Top of Data provided

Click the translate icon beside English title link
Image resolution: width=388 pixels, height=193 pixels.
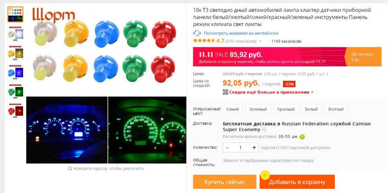[x=197, y=33]
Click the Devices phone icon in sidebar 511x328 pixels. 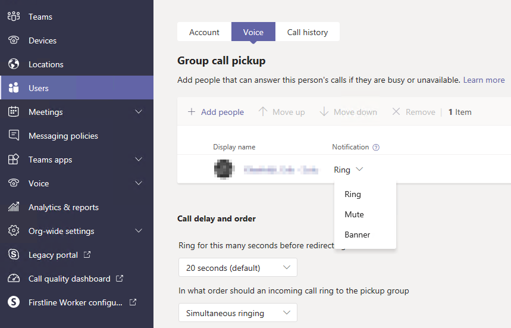[14, 40]
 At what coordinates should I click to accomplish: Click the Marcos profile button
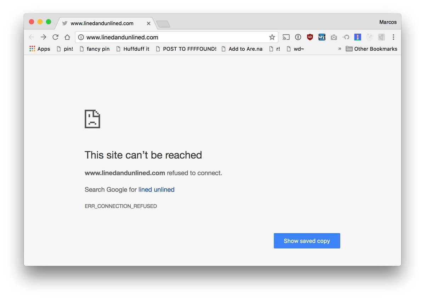[388, 22]
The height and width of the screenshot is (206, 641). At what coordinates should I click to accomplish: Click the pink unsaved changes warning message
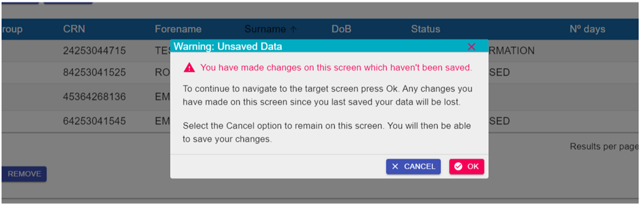[336, 68]
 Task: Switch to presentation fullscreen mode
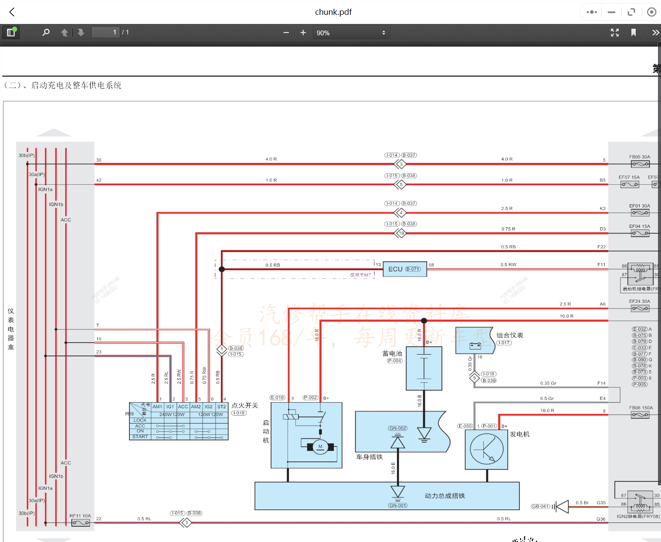[615, 33]
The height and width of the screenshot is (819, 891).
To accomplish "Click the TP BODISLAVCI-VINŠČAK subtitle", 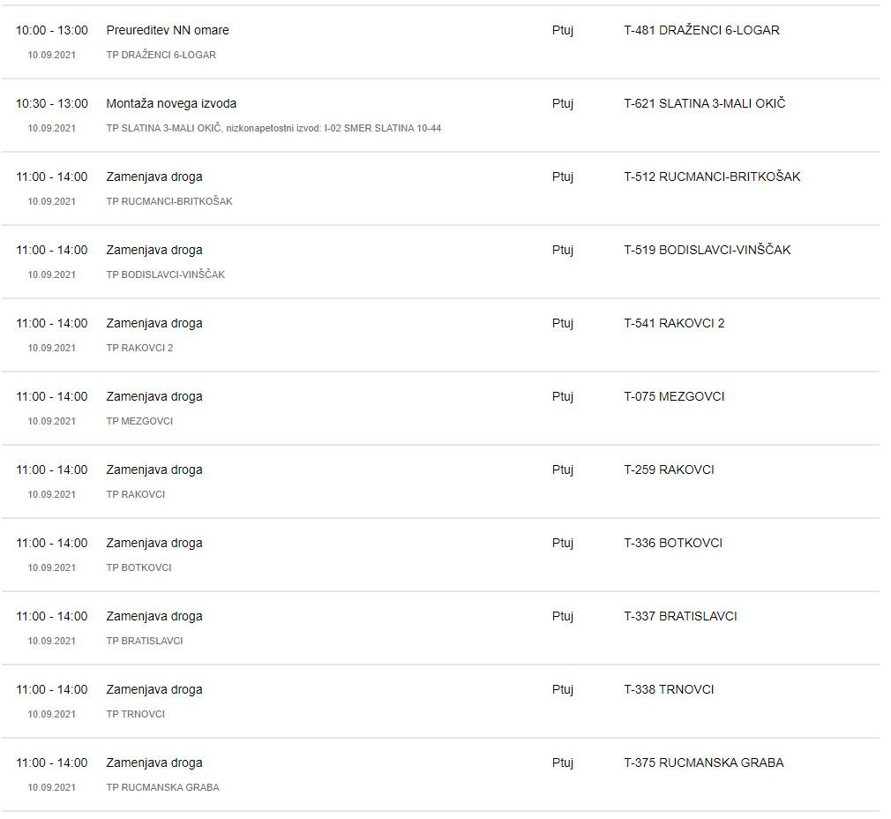I will pos(165,274).
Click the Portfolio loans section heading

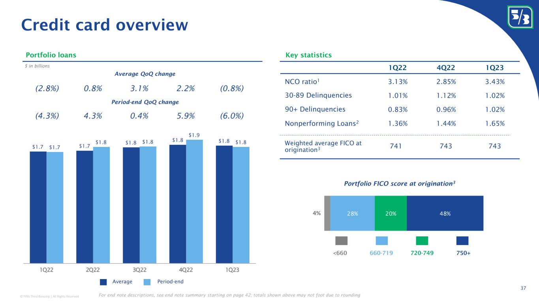tap(51, 55)
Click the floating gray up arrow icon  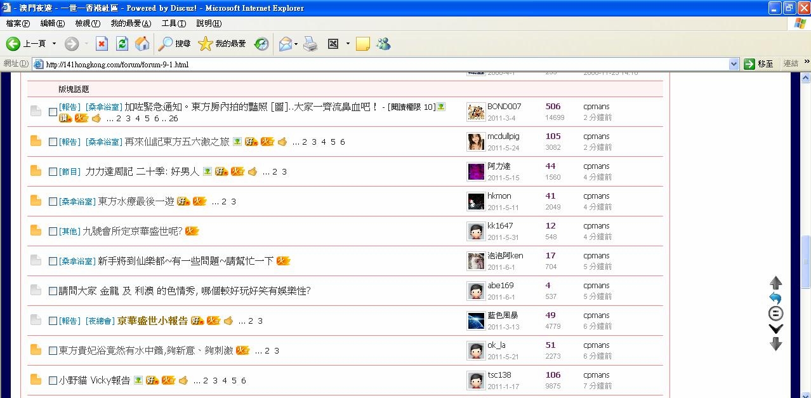pyautogui.click(x=775, y=283)
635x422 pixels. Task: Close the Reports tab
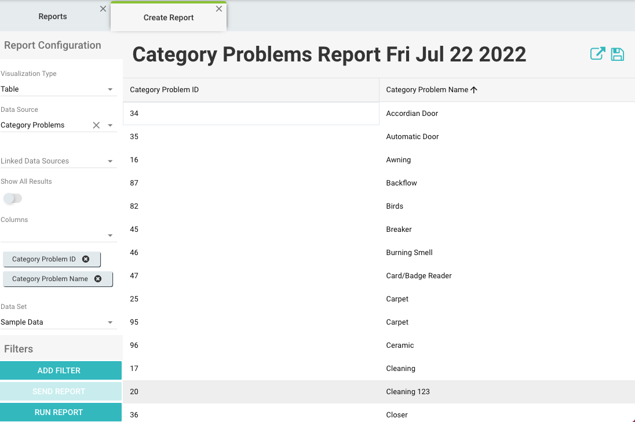click(103, 9)
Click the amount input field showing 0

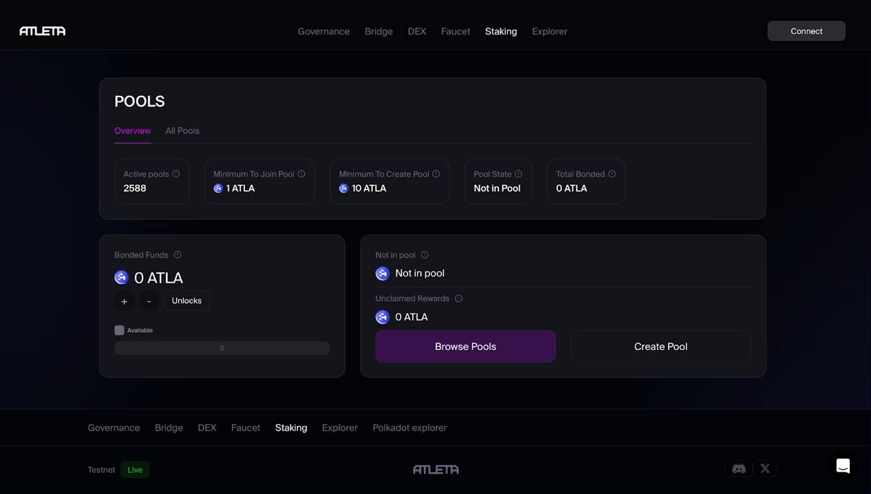tap(222, 347)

Bottom of Data provided

*Problem to work on*
Find the line with "635x422 pixels. Task: Close the Reports tab". Reproduce it and every line after it through the last line above exactly, leaving out the pictures.

*Result of the exercise*
635x422 pixels. Task: Close the Reports tab
click(103, 9)
Click the amount input field showing 0

tap(222, 347)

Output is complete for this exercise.